List every line of the records below that contains the word "Focus", matching case exactly.

PROVIDED ENTRIES:
________________________________________

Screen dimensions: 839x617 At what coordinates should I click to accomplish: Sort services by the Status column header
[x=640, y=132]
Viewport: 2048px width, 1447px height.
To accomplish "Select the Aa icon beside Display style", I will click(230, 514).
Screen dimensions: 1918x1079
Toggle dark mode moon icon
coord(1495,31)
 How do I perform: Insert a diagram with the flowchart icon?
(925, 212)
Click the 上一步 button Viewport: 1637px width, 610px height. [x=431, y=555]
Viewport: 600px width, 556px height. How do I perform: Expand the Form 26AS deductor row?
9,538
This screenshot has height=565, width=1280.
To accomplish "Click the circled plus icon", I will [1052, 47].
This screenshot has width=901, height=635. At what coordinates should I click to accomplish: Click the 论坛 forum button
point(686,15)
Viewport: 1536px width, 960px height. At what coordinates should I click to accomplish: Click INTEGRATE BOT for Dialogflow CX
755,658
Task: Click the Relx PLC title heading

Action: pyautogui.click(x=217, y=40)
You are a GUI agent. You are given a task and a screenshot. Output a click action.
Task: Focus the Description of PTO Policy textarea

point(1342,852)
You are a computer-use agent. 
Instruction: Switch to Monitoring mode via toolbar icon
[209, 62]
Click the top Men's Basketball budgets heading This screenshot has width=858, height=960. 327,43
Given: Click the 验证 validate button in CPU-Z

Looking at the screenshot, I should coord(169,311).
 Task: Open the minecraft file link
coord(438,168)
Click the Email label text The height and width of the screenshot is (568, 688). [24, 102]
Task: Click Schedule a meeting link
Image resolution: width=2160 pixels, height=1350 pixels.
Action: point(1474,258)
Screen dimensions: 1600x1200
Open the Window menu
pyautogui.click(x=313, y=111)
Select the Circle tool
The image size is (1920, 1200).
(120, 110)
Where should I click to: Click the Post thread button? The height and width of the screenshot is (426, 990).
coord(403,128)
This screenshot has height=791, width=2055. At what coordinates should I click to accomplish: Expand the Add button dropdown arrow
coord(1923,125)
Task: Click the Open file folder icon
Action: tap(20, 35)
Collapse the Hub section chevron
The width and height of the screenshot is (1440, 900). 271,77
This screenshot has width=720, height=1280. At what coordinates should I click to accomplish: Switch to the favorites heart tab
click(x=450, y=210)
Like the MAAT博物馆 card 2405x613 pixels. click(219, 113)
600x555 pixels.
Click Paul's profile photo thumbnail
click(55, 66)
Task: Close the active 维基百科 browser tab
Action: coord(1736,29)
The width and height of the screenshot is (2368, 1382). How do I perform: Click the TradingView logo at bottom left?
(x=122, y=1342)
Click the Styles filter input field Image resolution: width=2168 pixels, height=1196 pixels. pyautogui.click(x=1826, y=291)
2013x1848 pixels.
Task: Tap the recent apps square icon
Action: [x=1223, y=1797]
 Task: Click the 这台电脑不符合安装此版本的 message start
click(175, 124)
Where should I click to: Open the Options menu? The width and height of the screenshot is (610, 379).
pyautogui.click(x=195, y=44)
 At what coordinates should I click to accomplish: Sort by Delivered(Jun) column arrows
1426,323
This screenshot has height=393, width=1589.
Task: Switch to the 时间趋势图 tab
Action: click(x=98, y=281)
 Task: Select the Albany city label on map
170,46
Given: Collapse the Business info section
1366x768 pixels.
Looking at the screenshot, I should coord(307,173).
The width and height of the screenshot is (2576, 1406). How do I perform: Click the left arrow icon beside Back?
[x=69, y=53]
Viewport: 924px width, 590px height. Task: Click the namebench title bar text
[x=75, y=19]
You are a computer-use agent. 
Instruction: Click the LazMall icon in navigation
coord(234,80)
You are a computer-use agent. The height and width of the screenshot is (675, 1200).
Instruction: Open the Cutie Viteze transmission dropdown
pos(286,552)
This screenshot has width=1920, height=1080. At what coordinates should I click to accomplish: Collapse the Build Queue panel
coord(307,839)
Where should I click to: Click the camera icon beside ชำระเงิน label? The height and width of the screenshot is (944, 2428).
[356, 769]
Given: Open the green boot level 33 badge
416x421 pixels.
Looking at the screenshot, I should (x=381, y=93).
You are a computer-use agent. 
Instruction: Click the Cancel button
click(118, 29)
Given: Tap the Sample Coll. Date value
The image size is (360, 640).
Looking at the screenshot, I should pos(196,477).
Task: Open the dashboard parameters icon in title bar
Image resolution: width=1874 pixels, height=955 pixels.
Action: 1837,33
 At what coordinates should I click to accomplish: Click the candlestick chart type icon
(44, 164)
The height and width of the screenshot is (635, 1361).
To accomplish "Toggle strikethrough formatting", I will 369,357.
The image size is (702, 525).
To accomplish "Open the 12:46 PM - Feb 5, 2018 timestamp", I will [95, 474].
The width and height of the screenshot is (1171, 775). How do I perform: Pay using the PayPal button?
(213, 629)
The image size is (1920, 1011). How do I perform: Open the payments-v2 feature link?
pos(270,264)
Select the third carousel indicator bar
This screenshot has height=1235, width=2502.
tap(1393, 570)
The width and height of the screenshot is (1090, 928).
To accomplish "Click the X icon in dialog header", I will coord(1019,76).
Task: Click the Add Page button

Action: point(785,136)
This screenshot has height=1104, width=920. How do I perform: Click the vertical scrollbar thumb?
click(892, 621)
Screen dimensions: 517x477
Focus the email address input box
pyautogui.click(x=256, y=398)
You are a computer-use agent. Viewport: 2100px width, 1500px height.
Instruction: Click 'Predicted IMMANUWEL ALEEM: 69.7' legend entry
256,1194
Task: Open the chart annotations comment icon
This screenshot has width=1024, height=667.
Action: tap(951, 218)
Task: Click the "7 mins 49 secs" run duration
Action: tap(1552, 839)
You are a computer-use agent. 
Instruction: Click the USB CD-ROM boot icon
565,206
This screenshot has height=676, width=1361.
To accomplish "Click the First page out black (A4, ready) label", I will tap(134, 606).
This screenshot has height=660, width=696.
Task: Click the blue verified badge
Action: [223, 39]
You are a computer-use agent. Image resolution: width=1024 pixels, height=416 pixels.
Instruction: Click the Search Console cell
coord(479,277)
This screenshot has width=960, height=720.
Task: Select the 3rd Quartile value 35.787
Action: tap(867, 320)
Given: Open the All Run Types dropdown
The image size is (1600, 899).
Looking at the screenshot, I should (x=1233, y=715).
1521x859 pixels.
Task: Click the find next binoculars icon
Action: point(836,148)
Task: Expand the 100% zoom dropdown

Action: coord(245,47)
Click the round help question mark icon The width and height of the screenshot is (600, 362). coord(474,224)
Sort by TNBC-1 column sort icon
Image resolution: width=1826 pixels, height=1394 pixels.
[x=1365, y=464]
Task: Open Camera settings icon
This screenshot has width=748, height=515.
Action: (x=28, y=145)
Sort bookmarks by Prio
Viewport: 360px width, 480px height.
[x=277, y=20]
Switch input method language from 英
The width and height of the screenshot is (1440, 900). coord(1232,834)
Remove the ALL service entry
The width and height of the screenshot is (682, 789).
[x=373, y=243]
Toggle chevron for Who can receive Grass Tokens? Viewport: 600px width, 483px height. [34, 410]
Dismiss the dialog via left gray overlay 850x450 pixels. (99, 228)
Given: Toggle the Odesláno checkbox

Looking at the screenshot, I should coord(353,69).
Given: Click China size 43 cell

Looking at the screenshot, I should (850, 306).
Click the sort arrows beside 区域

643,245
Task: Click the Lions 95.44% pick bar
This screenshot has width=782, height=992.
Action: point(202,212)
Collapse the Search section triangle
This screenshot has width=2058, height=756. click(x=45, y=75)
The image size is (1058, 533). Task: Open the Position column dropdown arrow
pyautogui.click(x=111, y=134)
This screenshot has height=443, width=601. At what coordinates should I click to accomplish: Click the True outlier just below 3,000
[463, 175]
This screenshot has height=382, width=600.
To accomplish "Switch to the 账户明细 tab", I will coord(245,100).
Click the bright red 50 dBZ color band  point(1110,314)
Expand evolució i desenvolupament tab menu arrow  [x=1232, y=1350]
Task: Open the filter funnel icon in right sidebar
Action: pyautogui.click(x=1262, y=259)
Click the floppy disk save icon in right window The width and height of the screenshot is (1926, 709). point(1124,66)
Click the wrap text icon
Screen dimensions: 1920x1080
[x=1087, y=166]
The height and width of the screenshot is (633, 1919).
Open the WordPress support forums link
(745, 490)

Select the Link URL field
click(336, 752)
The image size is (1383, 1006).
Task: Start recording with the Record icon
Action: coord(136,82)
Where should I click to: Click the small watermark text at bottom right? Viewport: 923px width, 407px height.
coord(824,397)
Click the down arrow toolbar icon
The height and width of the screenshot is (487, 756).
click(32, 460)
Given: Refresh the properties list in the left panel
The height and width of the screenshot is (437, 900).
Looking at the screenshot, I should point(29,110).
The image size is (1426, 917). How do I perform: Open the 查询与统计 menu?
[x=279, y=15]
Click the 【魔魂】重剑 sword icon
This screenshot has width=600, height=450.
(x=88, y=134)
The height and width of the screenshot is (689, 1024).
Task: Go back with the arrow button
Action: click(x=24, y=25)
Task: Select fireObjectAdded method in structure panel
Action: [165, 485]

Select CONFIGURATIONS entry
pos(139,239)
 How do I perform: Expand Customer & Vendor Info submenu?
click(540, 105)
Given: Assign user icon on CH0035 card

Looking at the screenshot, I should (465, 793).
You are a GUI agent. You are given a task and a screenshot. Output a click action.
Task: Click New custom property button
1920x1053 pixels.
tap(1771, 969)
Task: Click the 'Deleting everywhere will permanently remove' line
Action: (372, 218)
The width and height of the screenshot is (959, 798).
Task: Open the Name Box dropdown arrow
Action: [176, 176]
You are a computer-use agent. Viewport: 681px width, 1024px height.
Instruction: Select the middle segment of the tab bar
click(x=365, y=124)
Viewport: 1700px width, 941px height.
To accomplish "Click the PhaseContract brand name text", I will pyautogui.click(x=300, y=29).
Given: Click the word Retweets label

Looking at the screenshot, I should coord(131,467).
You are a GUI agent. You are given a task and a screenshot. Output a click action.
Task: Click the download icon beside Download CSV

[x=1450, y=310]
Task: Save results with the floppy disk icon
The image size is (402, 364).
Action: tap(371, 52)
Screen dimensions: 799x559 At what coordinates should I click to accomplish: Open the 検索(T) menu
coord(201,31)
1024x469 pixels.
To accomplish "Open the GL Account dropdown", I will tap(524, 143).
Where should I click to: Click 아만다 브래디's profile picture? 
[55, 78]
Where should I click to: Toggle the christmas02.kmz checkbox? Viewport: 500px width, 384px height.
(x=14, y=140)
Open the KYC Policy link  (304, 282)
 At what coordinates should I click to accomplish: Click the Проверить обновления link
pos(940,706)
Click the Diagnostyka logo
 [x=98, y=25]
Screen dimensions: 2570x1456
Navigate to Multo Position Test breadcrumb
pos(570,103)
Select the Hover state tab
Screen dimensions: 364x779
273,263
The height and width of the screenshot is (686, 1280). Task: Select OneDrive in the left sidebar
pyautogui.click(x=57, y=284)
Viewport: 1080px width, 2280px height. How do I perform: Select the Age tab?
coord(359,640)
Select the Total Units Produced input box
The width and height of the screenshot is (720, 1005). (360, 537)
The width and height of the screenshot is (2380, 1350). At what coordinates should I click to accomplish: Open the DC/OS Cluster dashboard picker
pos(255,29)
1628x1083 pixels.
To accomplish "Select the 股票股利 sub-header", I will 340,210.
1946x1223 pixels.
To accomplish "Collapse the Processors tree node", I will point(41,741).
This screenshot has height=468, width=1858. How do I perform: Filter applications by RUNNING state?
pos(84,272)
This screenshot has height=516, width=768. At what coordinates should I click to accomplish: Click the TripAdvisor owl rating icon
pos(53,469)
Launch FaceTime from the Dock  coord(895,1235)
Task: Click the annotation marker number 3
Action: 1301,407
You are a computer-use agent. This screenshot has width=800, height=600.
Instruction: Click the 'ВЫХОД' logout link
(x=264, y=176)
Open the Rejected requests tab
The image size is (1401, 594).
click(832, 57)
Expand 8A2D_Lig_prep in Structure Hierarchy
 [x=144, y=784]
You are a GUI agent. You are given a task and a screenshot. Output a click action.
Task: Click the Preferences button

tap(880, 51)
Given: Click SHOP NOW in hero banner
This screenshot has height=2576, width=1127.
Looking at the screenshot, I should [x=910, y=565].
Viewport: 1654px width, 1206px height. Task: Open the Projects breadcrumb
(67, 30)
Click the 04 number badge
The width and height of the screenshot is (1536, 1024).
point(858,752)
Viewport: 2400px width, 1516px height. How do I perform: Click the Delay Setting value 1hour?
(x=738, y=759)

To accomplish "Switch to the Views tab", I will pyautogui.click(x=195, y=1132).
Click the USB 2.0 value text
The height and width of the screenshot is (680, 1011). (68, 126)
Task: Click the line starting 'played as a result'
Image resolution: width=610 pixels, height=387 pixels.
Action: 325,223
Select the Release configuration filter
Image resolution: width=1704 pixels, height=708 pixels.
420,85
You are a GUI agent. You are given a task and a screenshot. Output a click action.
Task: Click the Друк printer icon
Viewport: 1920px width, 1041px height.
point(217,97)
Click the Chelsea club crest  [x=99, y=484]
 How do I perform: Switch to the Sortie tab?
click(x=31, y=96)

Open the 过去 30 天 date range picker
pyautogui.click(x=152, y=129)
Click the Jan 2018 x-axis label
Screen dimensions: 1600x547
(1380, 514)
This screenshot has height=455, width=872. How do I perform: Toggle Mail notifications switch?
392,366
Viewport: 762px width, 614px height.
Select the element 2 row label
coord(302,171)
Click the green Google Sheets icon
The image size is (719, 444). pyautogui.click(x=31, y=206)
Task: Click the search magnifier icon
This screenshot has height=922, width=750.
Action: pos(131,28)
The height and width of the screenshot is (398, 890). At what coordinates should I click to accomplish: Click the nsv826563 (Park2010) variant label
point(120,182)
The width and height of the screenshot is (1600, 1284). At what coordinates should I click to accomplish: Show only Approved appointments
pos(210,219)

________________________________________

PROBLEM SOLUTION:
Task: Focus the Description of PTO Policy textarea
Focus the email address input box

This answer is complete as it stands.